Future versions could include migration logic:

if (urlVersion === "1" && version === 2) {
  // Transform v1 state to v2 schema
  return migrateV1ToV2(parsedState);
}

Copy Link Implementation

The clipboard API is async and might fail (permissions, older browsers):

const copyLink = useCallback(async () => {
  try {
    const params = new URLSearchParams();
    params.set("v", String(version));

    if (encoding === "simple") {
      for (const [k, v] of Object.entries(state)) {
        params.set(k, String(v));
      }
    } else {
      params.set(key, btoa(JSON.stringify(state)));
    }

    const url = `${window.location.origin}${pathname}?${params.toString()}`;
    await navigator.clipboard.writeText(url);
    return true;
  } catch {
    return false;
  }
}, [state, version, encoding, key, pathname]);

The consuming component can show feedback:

<CopyLinkButton
  onClick={async () => {
    const success = await copyLink();
    if (success) {
      showToast("Link copied!");
    }
  }}
/>

Testing URL State

Playwright makes it easy to test the full round-trip:

test("URL state persists on navigation", async ({ page }) => {
  // Set state via UI
  await page.goto("/sandbox/roi");
  await page.fill('[data-testid="build-cost"]', "200000");

  // Get URL and verify params
  const url = new URL(page.url());
  expect(url.searchParams.get("buildInitCost")).toBe("200000");

  // Navigate away and back
  await page.goto("/");
  await page.goto(url.toString());

  // Verify state restored
  await expect(page.locator('[data-testid="build-cost"]')).toHaveValue("200000");
});

Full Implementation

Here's the complete hook with all the pieces together:

export function useUrlState<T extends Record<string, unknown>>({
  key,
  defaultValue,
  encoding,
  version = 1,
}: UseUrlStateOptions<T>): UseUrlStateReturn<T> {
  const searchParams = useSearchParams();
  const router = useRouter();
  const pathname = usePathname();
  const updateTimeoutRef = useRef<NodeJS.Timeout>();
  const isInitialMount = useRef(true);

  // Refs to avoid dependency changes
  const routerRef = useRef(router);
  const pathnameRef = useRef(pathname);
  useEffect(() => {
    routerRef.current = router;
    pathnameRef.current = pathname;
  }, [router, pathname]);

  // Parse initial state (runs once)
  const { initialState, isFromUrl } = useMemo(() => {
    // ... parsing logic ...
  }, []);

  const [state, setStateInternal] = useState<T>(initialState);

  // Debounced URL update
  const updateUrl = useCallback((newState: T) => {
    // ... debounce + URL update logic ...
  }, [version, encoding, key]);

  // Update URL on state change (skip initial)
  useEffect(() => {
    if (isInitialMount.current) {
      isInitialMount.current = false;
      return;
    }
    updateUrl(state);
  }, [state, updateUrl]);

  // Cleanup on unmount
  useEffect(() => {
    return () => {
      if (updateTimeoutRef.current) {
        clearTimeout(updateTimeoutRef.current);
      }
    };
  }, []);

  const setState = useCallback(/* ... */, []);
  const copyLink = useCallback(/* ... */, [state, version, encoding, key]);

  return { state, setState, copyLink, isFromUrl };
}

Summary

URL state transforms single-session tools into shareable, bookmarkable experiences.

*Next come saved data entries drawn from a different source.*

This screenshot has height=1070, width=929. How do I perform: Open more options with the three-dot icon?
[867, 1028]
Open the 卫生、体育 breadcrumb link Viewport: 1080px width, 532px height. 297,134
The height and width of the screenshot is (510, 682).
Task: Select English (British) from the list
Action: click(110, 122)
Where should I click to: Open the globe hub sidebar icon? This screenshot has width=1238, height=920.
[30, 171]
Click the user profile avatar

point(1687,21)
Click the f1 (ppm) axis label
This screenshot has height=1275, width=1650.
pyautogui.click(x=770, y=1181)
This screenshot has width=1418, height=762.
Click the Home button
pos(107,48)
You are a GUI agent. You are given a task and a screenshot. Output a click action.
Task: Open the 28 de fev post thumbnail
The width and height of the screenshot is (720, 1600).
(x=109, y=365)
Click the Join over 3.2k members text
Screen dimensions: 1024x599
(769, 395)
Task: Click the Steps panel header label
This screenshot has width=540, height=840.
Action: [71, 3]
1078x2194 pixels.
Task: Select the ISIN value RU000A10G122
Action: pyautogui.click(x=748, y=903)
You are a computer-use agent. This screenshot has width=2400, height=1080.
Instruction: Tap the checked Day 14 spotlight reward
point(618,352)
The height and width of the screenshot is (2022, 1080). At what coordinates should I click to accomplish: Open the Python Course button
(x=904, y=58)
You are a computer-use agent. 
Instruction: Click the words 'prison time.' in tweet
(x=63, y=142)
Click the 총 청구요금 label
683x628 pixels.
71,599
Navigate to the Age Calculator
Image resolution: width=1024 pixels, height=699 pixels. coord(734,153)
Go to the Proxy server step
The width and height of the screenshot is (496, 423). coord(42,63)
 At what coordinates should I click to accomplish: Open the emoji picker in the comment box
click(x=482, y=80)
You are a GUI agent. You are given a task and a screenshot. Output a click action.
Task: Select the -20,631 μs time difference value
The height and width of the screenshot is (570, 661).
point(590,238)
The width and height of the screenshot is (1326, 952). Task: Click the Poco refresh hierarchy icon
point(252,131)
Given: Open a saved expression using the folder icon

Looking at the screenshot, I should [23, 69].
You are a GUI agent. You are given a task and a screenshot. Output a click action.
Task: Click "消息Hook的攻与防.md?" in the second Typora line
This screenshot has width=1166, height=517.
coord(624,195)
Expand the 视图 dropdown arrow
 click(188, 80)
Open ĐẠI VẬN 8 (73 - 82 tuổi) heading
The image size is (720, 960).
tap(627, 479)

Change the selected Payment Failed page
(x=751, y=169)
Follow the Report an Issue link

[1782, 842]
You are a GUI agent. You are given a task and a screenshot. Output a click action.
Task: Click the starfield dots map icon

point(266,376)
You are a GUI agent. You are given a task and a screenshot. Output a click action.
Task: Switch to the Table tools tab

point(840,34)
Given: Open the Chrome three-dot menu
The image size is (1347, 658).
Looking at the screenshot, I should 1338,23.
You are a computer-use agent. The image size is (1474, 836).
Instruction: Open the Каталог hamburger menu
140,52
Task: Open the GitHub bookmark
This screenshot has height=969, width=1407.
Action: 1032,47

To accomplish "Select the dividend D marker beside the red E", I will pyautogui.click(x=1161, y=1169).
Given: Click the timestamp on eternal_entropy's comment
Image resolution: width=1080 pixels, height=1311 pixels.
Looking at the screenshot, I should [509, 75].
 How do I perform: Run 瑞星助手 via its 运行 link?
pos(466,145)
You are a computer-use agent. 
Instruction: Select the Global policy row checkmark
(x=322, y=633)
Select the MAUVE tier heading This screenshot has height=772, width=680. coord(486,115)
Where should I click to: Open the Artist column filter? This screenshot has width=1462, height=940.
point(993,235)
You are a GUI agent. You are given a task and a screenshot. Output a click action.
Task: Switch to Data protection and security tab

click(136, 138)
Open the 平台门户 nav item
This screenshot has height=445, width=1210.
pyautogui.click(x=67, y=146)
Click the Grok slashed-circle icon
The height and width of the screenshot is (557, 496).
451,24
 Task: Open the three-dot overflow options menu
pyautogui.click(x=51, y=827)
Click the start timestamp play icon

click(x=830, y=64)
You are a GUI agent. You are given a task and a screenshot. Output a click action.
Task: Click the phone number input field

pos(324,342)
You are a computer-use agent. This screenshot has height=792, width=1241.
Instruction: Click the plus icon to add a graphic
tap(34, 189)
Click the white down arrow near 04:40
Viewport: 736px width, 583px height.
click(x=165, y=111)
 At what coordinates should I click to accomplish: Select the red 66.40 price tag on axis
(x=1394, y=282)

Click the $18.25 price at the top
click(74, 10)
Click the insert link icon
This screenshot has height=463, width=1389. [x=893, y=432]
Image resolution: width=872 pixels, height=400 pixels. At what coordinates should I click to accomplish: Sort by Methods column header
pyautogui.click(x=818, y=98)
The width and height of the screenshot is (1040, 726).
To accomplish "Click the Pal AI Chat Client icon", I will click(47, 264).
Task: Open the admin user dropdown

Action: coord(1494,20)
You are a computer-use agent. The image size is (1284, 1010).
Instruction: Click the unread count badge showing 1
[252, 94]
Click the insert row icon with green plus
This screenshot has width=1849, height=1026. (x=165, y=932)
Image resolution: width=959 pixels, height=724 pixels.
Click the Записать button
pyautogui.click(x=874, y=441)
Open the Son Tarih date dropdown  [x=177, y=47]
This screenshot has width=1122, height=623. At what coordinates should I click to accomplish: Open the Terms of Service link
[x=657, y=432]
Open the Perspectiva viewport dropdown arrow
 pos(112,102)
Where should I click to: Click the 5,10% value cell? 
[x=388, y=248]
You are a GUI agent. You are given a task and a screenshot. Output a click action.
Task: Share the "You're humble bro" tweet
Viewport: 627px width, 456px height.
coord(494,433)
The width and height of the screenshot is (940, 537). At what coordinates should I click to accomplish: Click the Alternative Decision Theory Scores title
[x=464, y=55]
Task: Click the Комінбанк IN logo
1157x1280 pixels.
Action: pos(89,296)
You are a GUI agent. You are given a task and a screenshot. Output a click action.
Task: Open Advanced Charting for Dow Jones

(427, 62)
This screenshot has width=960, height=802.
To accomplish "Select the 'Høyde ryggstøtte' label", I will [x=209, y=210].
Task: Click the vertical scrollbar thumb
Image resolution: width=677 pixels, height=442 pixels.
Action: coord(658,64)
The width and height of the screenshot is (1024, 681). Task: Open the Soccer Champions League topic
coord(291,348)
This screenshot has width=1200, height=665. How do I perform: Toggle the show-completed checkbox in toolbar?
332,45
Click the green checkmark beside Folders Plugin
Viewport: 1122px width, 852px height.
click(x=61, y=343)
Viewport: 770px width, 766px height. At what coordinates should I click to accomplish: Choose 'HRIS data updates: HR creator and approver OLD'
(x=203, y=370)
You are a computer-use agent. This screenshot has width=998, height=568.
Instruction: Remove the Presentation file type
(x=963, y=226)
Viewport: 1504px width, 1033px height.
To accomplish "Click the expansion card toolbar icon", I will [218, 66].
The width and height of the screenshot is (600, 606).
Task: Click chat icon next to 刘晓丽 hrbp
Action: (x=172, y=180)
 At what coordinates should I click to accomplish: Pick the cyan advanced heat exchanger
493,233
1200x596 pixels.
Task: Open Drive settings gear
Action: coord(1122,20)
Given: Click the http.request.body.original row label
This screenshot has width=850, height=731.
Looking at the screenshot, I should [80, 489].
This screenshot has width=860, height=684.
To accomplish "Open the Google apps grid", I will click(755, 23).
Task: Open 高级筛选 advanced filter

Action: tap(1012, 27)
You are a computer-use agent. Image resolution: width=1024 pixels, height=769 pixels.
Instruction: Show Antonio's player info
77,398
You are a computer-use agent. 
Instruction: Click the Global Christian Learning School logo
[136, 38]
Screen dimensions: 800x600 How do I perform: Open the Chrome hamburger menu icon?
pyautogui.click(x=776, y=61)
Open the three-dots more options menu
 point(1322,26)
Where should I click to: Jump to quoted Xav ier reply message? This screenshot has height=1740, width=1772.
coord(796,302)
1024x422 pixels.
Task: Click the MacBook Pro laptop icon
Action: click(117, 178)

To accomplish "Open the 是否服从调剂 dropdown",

The key insights:

  • Two encoding strategies for different data shapes
  • Debounce to avoid history pollution
  • Refs to prevent infinite loops with Next.js hooks
  • Version parameter for schema migration

The pattern works for any interactive tool: calculators, configurators, filters, or search forms. If users would benefit from sharing their configuration, URL state is worth implementing.